= Reich Settlement Law =

The Reich Settlement Law (German: Reichssiedlungsgesetz) is a German law passed by the Weimar National Assembly in July 1919.

The law was drafted by government adviser Max Sering. He declared that the purpose of the law was not to "smash up the large estates" but to foster a "healthy mixture" of small, medium and large farms. Under the law reclaimed land and public land were to be provided for farming. More controversially the law also included a clause that ordered that in districts where estates of at least 100 hectares made up more than 10% of farmland, a third of their land should be made available. This was dubbed the "Baltic Third" (baltische Drittel) and originated in the promise made by the Baltic aristocracy in 1915 to give a third of their land to the government for resettlement, with modest compensation. However, the power of the Junkers meant that only approximately a quarter of this land was surrendered to the government. The law did not significantly alter the ownership structure of German agriculture. During the period 1919-1933 57,000 new farmers were settled on just over 600,000 hectares of land.

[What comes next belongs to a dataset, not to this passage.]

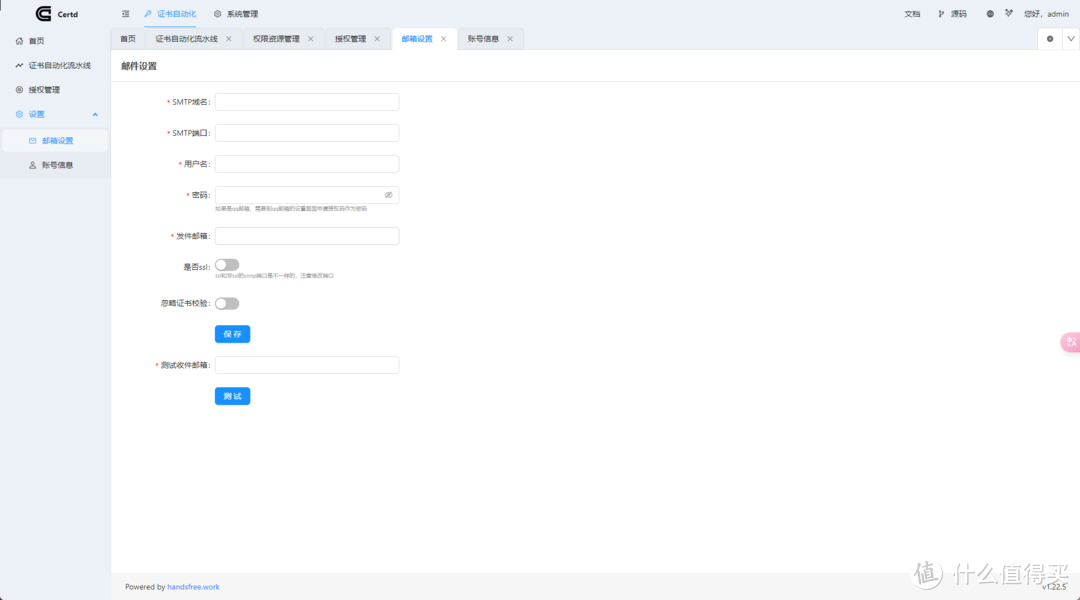1080x600 pixels.
Task: Open the admin user dropdown
Action: point(1046,14)
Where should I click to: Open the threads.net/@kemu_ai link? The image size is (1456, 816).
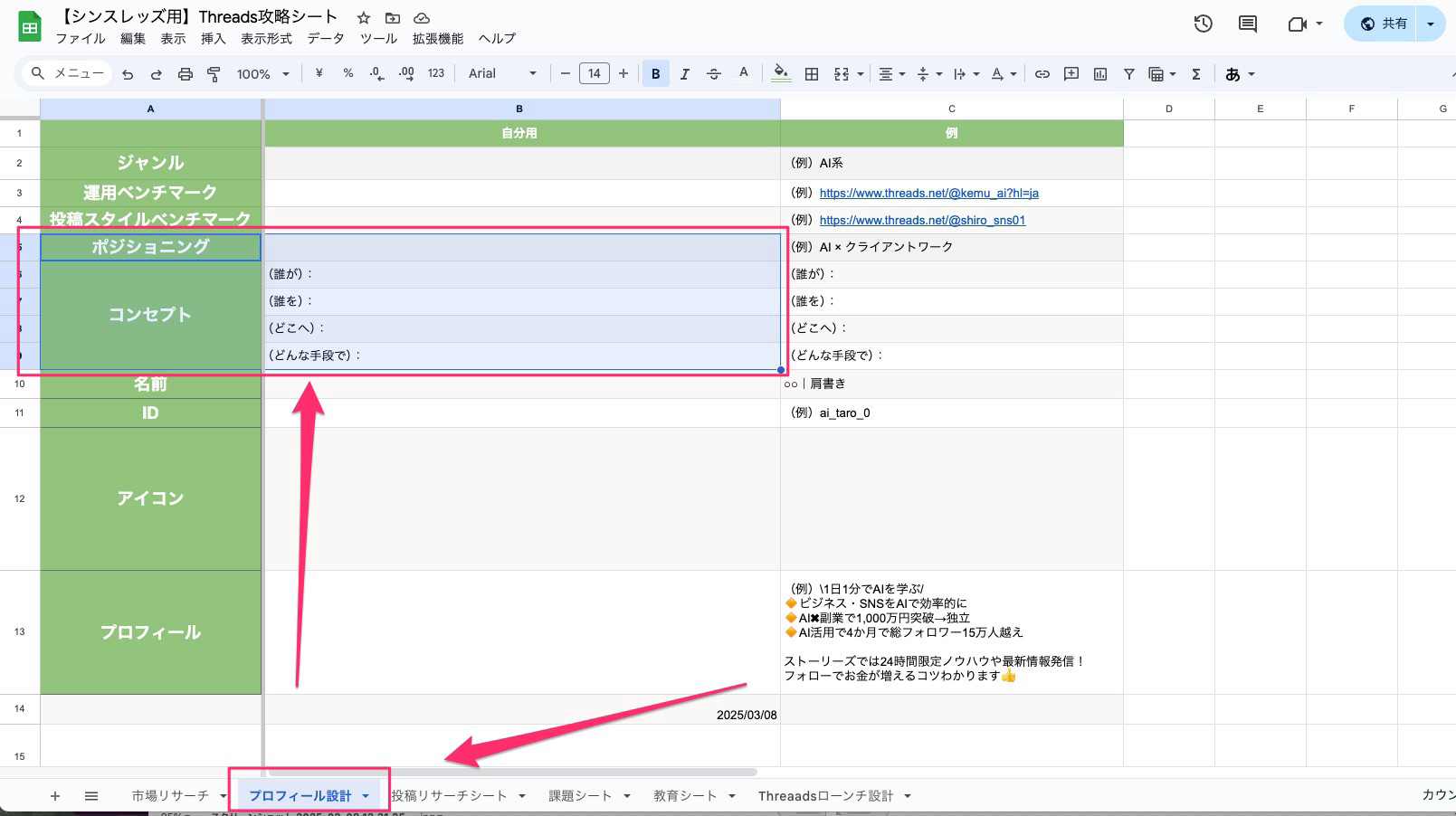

According to Alexander Gerschenkron, with the passing of the law "a momentous decision was taken. German democracy rejected the road of agrarian revolution, the road traveled by most of the countries in which the economic power of large estate owners was curbed after the World War. Germany chose the way of gradual reform. Translated into the realistic language of practical politics, this meant that the Junkers had been saved again".